[Input data — start]

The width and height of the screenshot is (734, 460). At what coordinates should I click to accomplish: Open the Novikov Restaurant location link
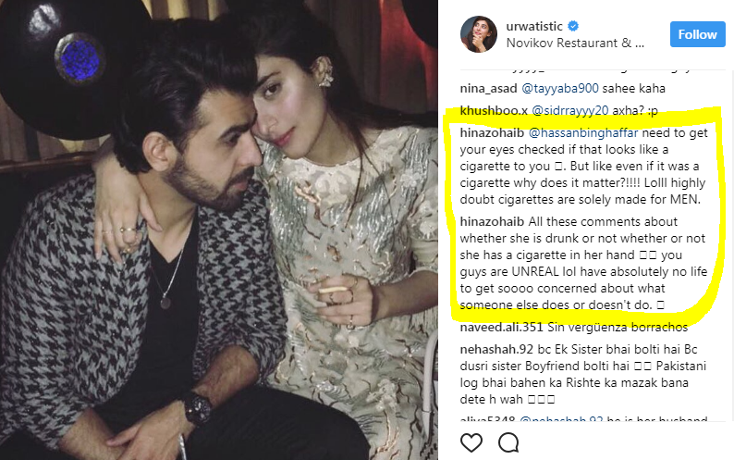[x=575, y=44]
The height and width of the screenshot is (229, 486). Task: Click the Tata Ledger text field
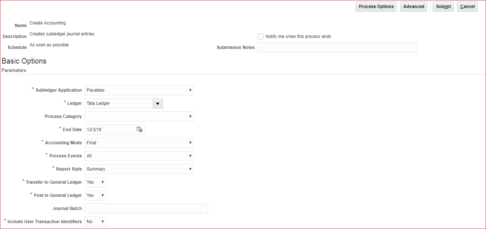118,103
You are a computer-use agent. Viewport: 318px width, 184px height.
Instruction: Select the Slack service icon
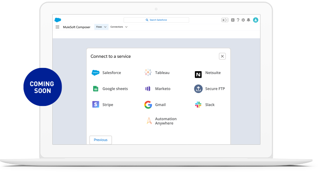(x=198, y=105)
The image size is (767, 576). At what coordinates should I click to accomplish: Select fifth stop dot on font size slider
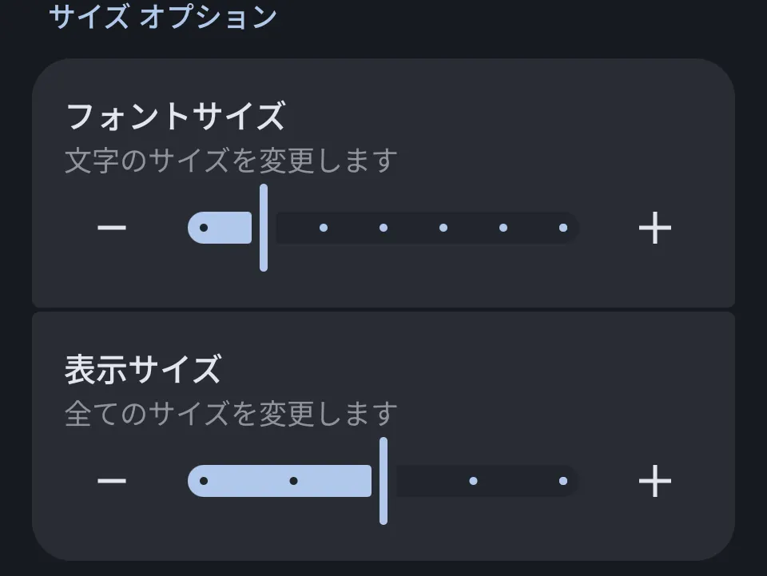click(x=443, y=228)
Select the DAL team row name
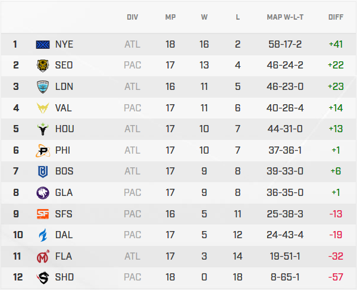357x290 pixels. click(x=64, y=235)
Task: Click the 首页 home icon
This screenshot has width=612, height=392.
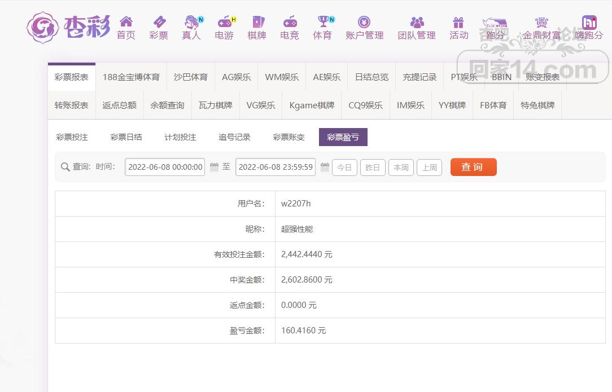Action: [x=126, y=22]
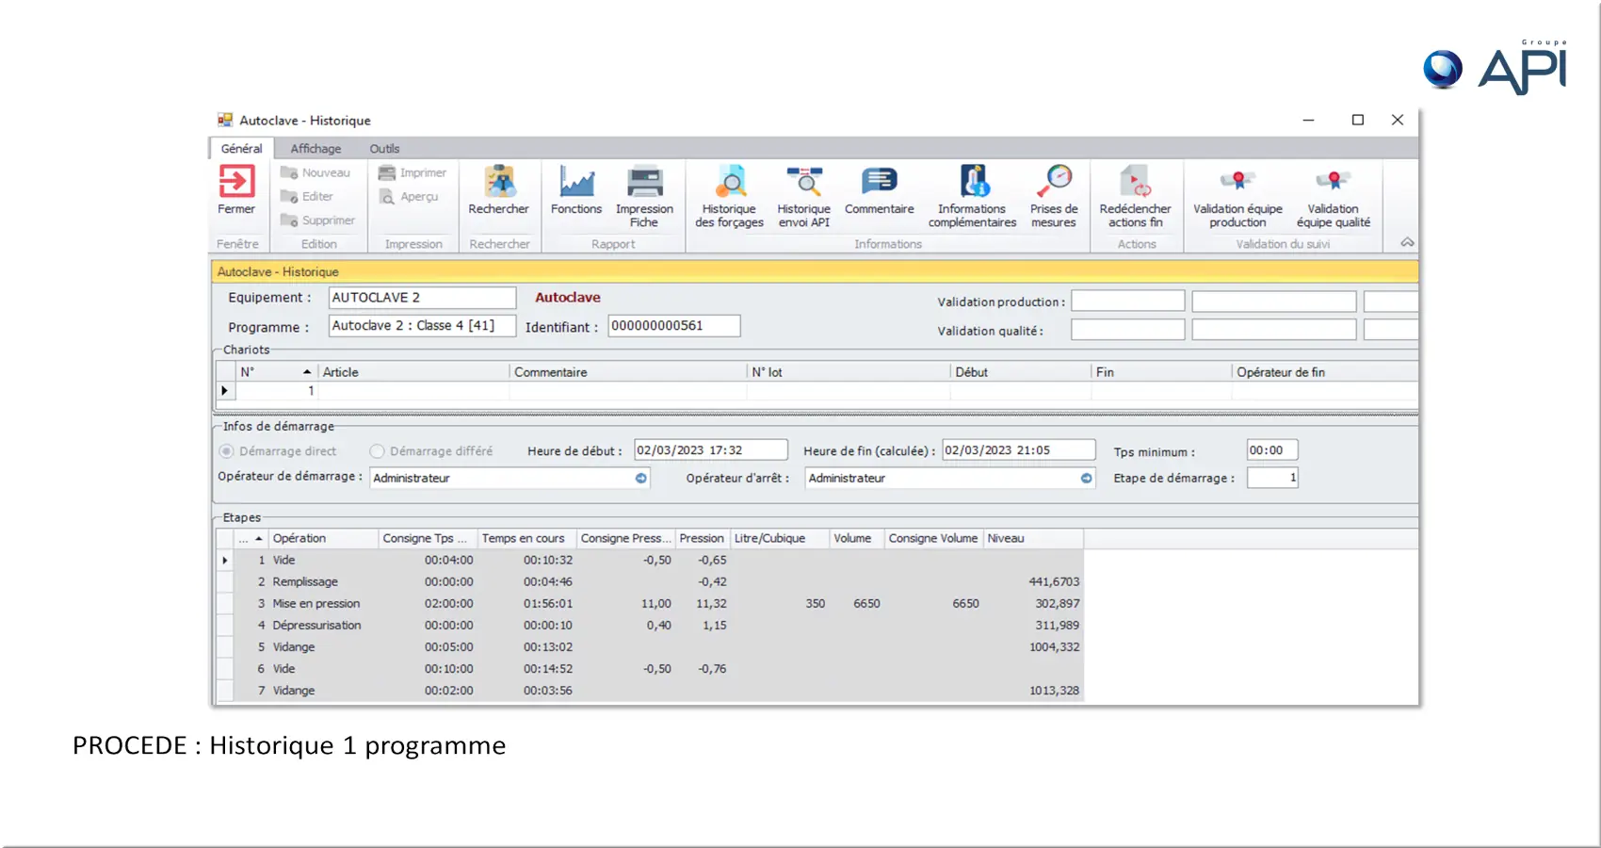This screenshot has height=848, width=1601.
Task: Open the Fonctions chart report
Action: (575, 182)
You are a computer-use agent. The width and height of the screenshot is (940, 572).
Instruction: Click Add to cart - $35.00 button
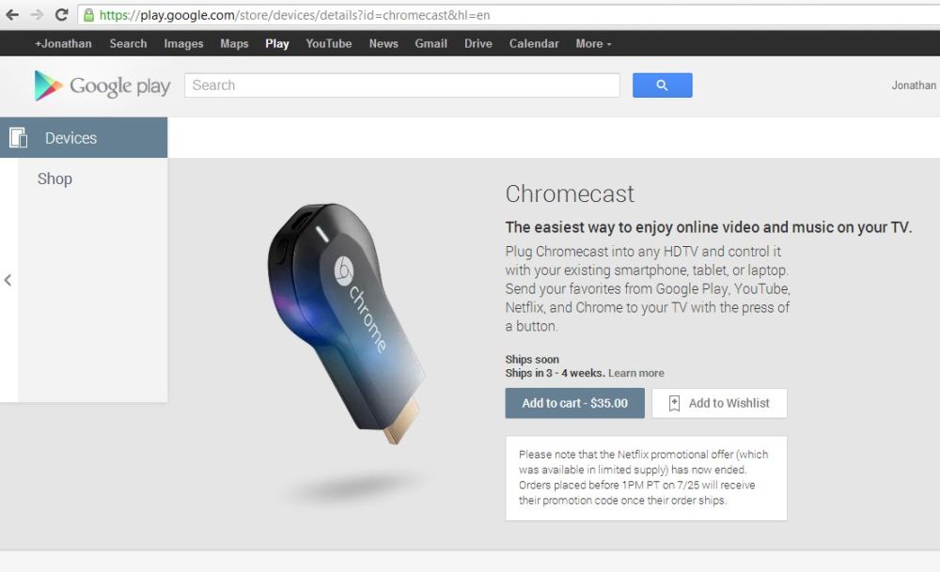coord(574,403)
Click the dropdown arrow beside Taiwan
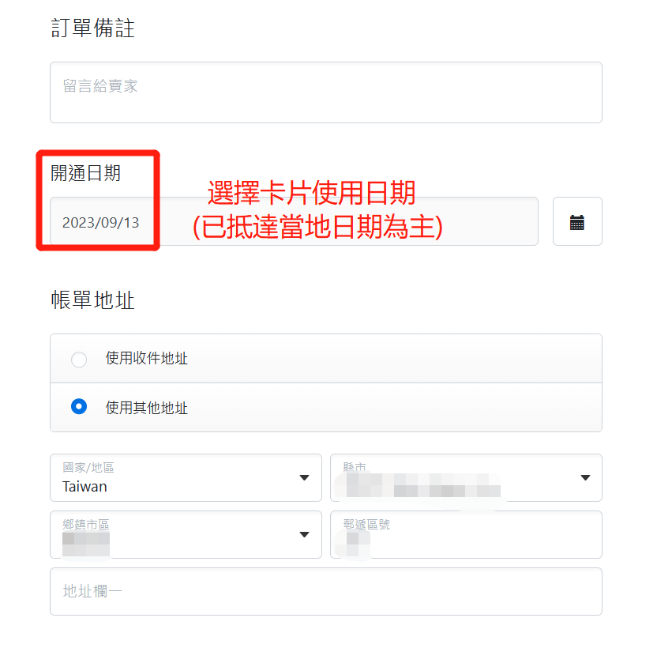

[Input data — finish]

* _Work item_:
Find and copy each line of the data where "agent" is present.

* _Response area_:
You are a computer-use agent. Viewport: 318px width, 184px height.
You are a computer-use agent. The width and height of the screenshot is (940, 572).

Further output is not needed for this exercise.